ASC Topic 280, "Segment Reporting," establishes standards for companies to report in their financial statement information about operating segments, products, services, geographic areas, and major customers. Operating segments are defined as components of an enterprise for which separate financial information is available that is regularly evaluated by the Company's chief operating decision maker, or group, in deciding how to allocate resources and assess performance.

The Company's Chief Executive Officer has been identified as the chief operating decision maker ("CODM"), who reviews the operating results for the Company at the subsidiary level to make decisions about allocating resources and assessing financial performance. Accordingly, management has determined that the Company has three operating segments with some general and administrative expenses held at the holding company level. To evaluate each reportable segment, the CODM uses operating expenses as a measure of profit and loss.

Segment Assets March 31, 2026 December 31, 2025
LT350 $ 207,518 $ 209,789
Influence Healthcare 2,571,709 845,182
Voyex 7,516 12,697
Total Assets $ 2,786,743 $ 1,067,668
Segment Operating Expense March 31, 2026 March 31, 2025
LT350 $ 5,813 $ 12,650
Influence Healthcare 84,175 52,505
Voyex 15,328 40,566
Thramann Holdings 140,193 -
Total Operating Expense $ 245,509 $ 105,721

Note 9 - Subsequent Events

Management evaluated subsequent events and transactions that occurred after the balance sheet date, up to the date that the financial statements were issued on May 15, 2026. Based upon this review, management did not identify any subsequent events that would have required adjustment or disclosure in the financial statements.

> **Dataset entries**:
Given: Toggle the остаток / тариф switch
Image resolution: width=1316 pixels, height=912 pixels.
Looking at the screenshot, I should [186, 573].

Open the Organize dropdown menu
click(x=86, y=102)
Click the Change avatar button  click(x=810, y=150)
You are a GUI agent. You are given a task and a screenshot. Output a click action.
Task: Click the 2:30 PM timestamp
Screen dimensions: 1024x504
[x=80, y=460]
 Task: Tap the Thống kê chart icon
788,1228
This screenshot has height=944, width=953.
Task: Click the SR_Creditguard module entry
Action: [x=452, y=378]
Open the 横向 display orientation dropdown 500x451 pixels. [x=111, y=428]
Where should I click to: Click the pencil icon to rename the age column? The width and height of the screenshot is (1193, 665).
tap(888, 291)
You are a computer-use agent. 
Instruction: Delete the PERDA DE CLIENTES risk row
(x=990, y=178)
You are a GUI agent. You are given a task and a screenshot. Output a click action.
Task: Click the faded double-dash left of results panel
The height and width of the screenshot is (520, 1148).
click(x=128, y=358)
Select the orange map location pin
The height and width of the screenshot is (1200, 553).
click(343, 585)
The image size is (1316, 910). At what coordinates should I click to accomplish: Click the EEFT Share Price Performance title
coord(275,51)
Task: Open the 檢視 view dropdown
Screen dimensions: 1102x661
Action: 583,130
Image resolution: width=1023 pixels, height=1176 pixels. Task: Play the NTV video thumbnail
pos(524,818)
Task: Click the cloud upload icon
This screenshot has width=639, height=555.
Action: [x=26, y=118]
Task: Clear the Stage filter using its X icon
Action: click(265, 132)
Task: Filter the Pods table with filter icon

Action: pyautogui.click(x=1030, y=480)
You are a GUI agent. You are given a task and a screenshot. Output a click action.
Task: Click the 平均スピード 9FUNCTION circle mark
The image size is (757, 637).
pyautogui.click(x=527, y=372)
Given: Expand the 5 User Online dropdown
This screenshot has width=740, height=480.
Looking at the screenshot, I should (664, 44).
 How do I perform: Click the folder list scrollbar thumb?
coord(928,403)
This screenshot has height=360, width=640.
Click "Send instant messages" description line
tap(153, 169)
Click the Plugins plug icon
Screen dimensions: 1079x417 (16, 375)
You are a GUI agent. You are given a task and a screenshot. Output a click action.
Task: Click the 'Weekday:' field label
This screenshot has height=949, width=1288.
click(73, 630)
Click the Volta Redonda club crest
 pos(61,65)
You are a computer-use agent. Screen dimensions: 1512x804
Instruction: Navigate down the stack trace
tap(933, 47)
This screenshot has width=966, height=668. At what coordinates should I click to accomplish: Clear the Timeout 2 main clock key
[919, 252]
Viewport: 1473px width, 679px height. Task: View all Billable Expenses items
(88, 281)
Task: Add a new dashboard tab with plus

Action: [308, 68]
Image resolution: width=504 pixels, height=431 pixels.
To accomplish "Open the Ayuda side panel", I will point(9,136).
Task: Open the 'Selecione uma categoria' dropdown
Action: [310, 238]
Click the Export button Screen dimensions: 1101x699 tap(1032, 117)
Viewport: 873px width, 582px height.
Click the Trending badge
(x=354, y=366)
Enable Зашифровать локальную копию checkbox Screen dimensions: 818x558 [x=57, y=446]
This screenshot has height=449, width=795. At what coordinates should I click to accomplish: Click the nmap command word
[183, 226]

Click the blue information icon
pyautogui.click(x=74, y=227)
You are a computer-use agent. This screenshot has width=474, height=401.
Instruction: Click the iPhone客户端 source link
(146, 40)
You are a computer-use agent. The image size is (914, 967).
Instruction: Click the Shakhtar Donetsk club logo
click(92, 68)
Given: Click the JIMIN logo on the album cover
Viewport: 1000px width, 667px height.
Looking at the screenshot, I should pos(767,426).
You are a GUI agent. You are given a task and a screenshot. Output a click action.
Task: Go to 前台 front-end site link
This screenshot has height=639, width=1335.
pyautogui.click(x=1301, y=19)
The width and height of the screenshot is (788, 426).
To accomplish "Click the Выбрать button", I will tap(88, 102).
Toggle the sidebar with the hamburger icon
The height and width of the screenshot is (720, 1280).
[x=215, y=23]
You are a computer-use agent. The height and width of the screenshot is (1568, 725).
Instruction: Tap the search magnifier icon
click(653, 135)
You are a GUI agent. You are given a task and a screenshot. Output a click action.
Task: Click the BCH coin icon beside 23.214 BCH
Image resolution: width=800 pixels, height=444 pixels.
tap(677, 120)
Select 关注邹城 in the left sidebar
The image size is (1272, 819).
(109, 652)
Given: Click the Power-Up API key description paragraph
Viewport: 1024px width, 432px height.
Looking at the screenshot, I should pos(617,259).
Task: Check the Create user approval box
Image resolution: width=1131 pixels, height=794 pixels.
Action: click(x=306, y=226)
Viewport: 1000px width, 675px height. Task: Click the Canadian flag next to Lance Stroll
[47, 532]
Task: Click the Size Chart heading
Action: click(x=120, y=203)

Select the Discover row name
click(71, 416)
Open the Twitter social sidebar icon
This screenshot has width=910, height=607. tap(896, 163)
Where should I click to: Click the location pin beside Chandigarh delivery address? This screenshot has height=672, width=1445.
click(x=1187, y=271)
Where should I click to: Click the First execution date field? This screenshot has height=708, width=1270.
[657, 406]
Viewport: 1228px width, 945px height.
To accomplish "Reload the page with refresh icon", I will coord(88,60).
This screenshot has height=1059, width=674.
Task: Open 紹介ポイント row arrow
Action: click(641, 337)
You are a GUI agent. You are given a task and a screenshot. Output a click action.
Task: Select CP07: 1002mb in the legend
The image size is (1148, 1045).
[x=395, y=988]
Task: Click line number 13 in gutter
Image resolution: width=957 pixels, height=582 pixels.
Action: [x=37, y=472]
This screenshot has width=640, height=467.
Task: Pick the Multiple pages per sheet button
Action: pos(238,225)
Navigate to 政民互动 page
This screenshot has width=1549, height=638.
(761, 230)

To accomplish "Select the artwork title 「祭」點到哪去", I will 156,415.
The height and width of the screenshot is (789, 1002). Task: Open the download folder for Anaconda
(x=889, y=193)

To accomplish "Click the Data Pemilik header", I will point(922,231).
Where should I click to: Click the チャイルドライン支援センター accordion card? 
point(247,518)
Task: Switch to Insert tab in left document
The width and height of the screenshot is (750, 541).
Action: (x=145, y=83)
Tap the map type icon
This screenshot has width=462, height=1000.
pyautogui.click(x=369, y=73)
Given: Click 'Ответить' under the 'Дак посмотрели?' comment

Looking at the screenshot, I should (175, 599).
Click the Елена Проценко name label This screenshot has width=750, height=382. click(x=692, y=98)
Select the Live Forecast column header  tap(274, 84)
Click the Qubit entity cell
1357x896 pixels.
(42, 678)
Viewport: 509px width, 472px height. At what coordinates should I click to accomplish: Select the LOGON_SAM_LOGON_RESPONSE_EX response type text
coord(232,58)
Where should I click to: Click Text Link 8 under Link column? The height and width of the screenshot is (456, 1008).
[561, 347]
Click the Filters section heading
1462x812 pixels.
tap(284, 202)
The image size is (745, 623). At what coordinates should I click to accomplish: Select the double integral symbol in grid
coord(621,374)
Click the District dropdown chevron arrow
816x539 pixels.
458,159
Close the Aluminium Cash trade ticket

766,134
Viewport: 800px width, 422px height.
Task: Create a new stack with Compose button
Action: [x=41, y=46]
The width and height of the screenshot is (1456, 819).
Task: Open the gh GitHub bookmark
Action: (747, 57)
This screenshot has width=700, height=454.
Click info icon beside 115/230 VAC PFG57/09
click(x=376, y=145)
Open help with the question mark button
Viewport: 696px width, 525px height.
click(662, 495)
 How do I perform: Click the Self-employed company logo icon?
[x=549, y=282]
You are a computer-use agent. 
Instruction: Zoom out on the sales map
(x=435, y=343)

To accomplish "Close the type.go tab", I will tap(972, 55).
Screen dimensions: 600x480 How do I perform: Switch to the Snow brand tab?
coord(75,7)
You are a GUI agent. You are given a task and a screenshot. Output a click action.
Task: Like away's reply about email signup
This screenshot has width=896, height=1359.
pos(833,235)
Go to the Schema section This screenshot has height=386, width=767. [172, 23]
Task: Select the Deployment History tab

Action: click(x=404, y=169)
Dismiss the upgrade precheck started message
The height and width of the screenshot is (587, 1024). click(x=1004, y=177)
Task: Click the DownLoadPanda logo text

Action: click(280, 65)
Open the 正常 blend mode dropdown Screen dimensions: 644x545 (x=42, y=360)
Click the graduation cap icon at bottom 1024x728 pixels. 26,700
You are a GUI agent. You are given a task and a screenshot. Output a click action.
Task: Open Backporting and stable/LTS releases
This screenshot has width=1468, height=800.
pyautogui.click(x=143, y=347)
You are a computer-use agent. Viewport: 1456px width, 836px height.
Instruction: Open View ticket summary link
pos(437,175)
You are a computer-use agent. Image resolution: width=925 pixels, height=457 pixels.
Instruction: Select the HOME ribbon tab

> **Work instructions**: In the segment reporting text, what measure of profit and loss does the chief operating decision maker use to evaluate each reportable segment?

> **Response for this exercise**: Operating expenses.